▶ [Records for this exercise]:
____________

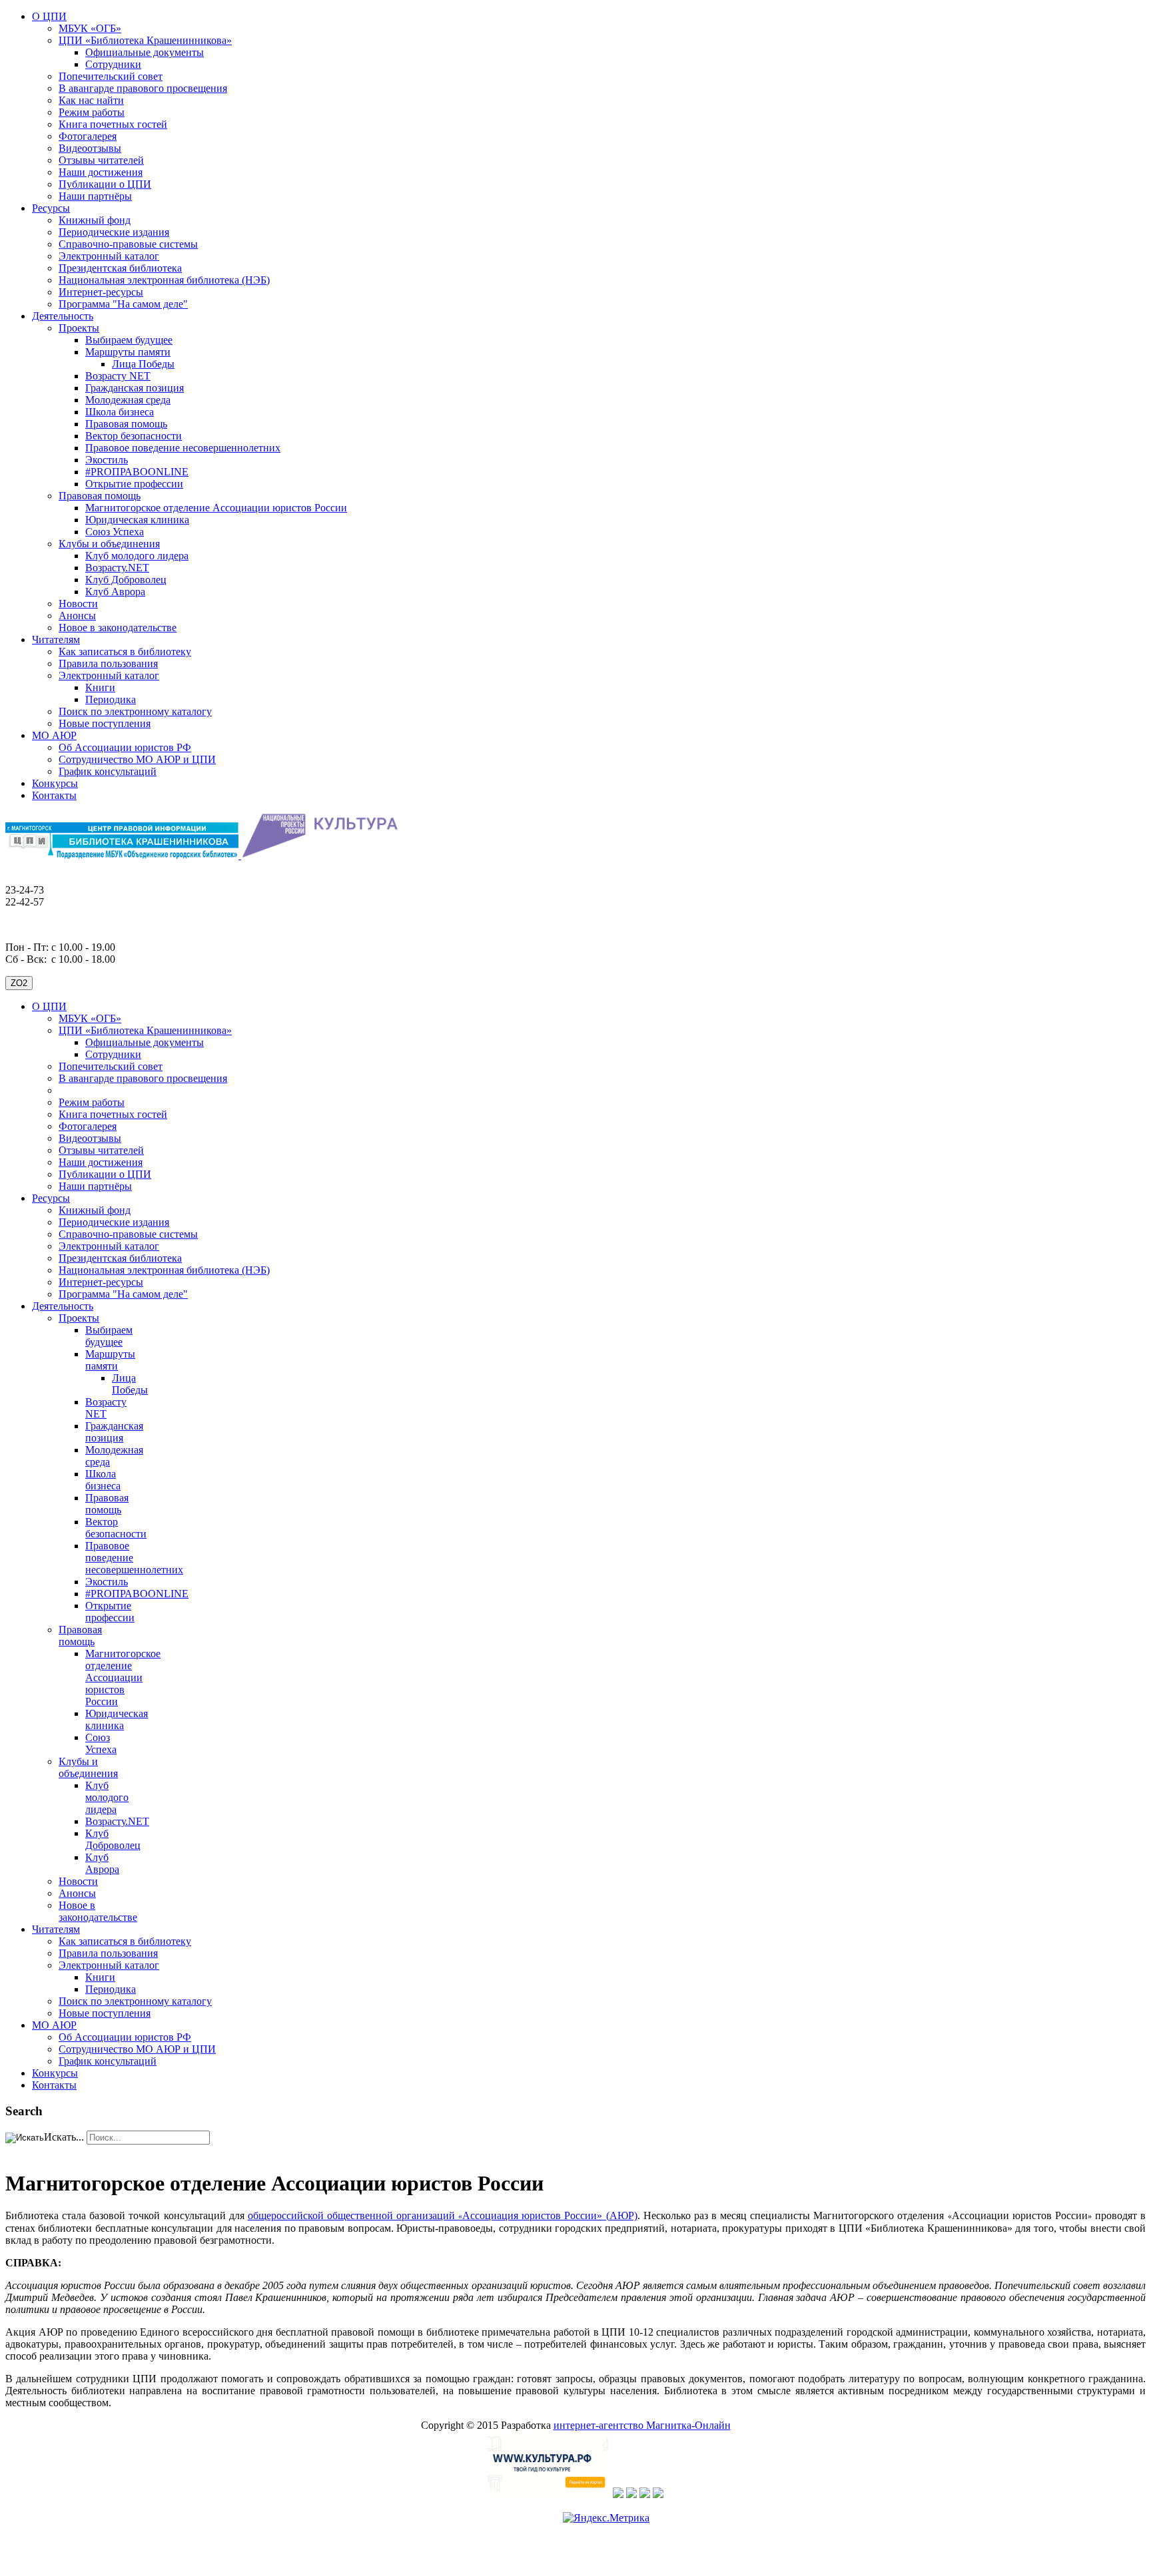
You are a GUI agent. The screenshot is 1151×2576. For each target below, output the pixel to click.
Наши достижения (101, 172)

____________

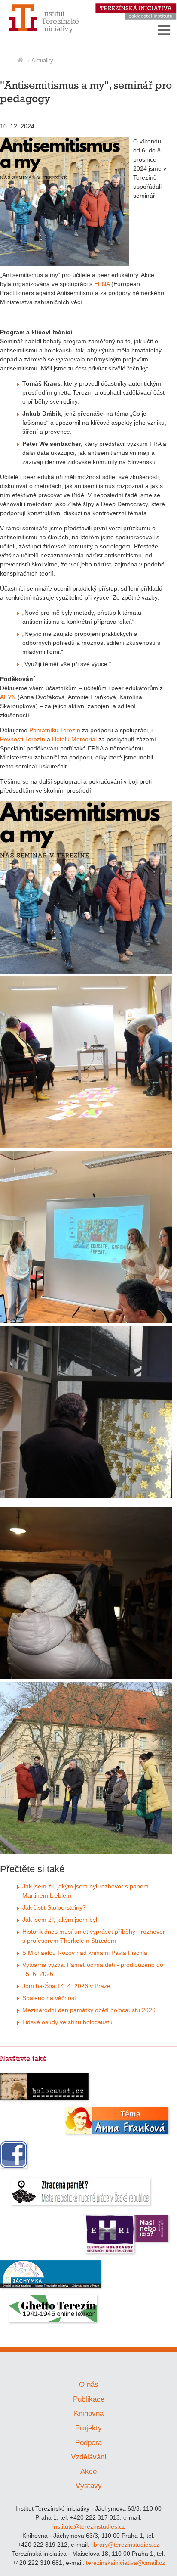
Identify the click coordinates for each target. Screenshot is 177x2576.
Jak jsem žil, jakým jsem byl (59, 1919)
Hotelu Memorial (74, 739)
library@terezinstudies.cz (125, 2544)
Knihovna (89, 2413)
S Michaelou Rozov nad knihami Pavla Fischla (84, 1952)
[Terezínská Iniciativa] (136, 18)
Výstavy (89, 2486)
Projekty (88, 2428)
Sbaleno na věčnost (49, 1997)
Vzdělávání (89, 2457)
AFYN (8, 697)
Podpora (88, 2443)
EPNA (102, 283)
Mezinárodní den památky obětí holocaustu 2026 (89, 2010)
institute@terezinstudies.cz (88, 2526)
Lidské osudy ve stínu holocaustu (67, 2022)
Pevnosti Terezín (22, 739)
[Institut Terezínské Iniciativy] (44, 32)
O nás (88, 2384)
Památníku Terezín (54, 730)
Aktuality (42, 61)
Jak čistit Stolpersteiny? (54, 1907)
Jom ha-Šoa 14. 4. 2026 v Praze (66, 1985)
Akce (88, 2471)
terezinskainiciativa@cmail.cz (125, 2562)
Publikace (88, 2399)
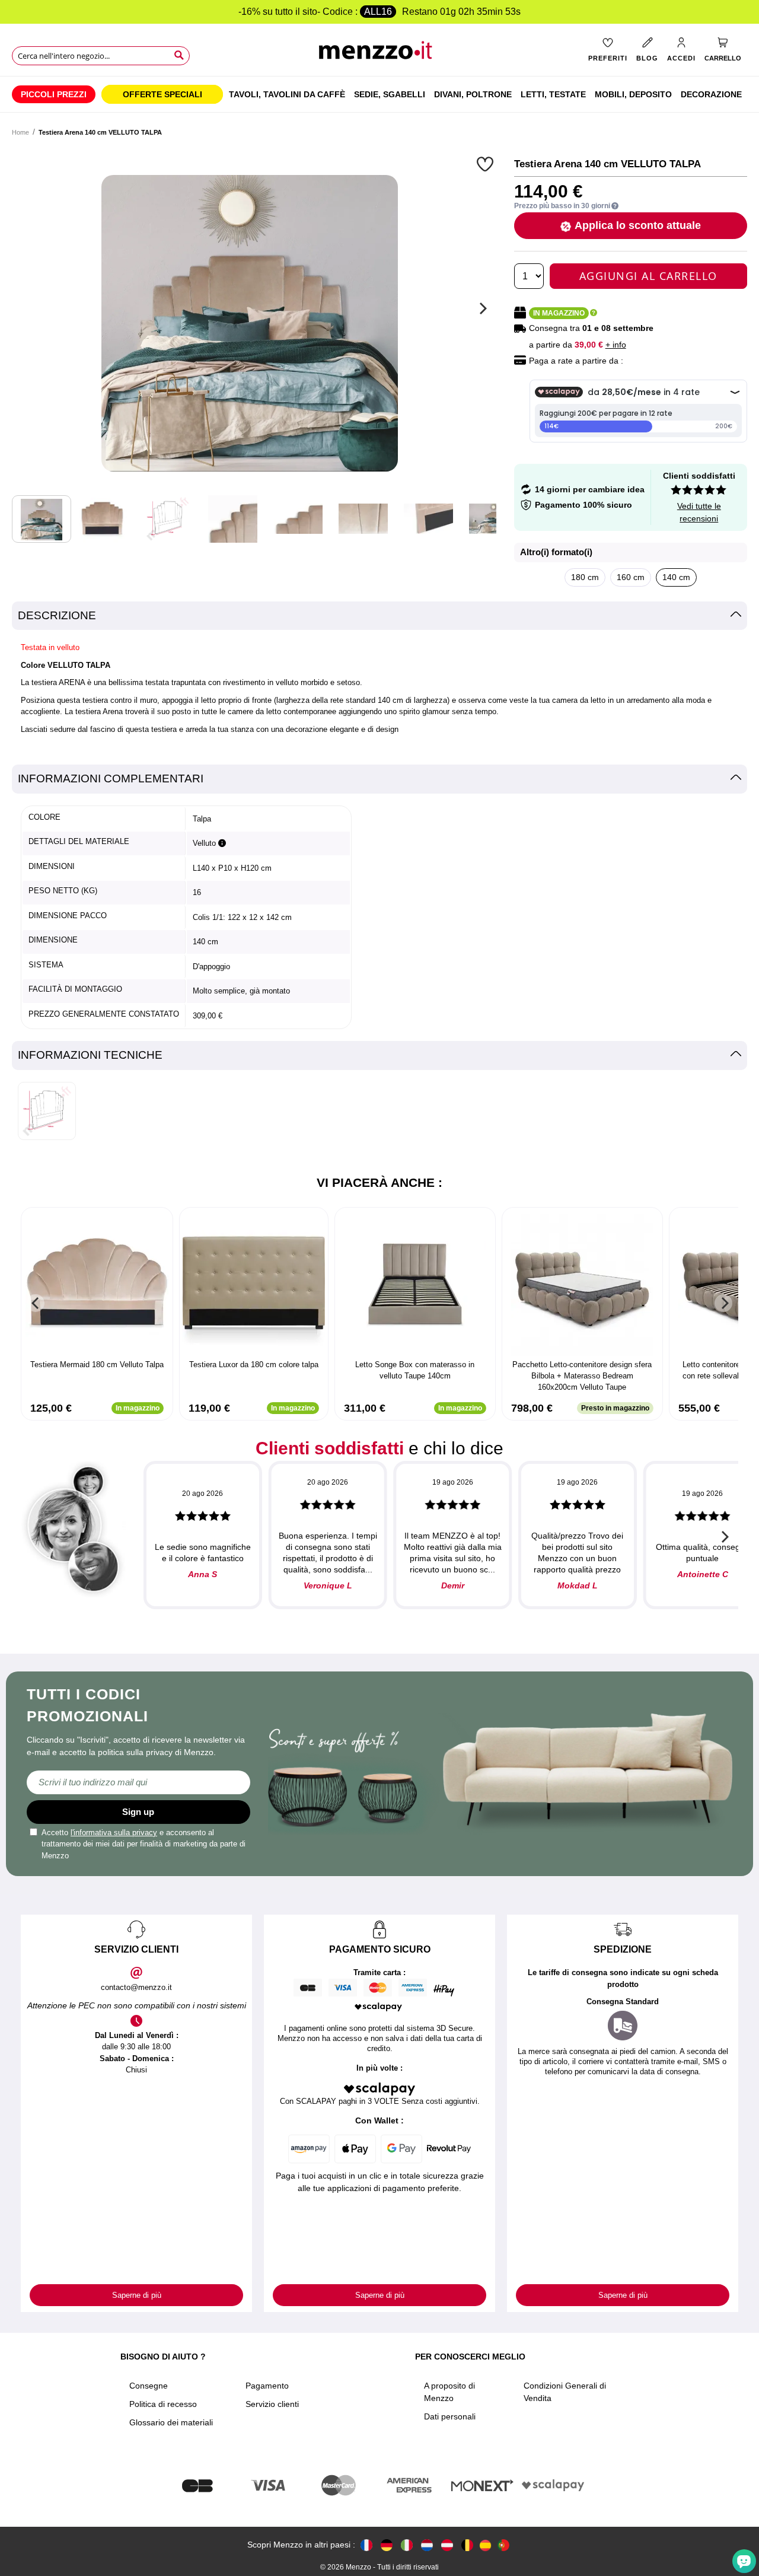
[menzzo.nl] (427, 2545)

____________

▶ [Work required]: Write out exactly the run of lines above that starts at the line containing "terezinskainiciativa@cmail.cz (125, 2562)" and ends at the line containing "[menzzo.nl] (427, 2545)". Include both, and leave the pictures out.

▶ [Written answer]:
terezinskainiciativa@cmail.cz (125, 2562)
Publikace (88, 2399)
[menzzo.nl] (427, 2545)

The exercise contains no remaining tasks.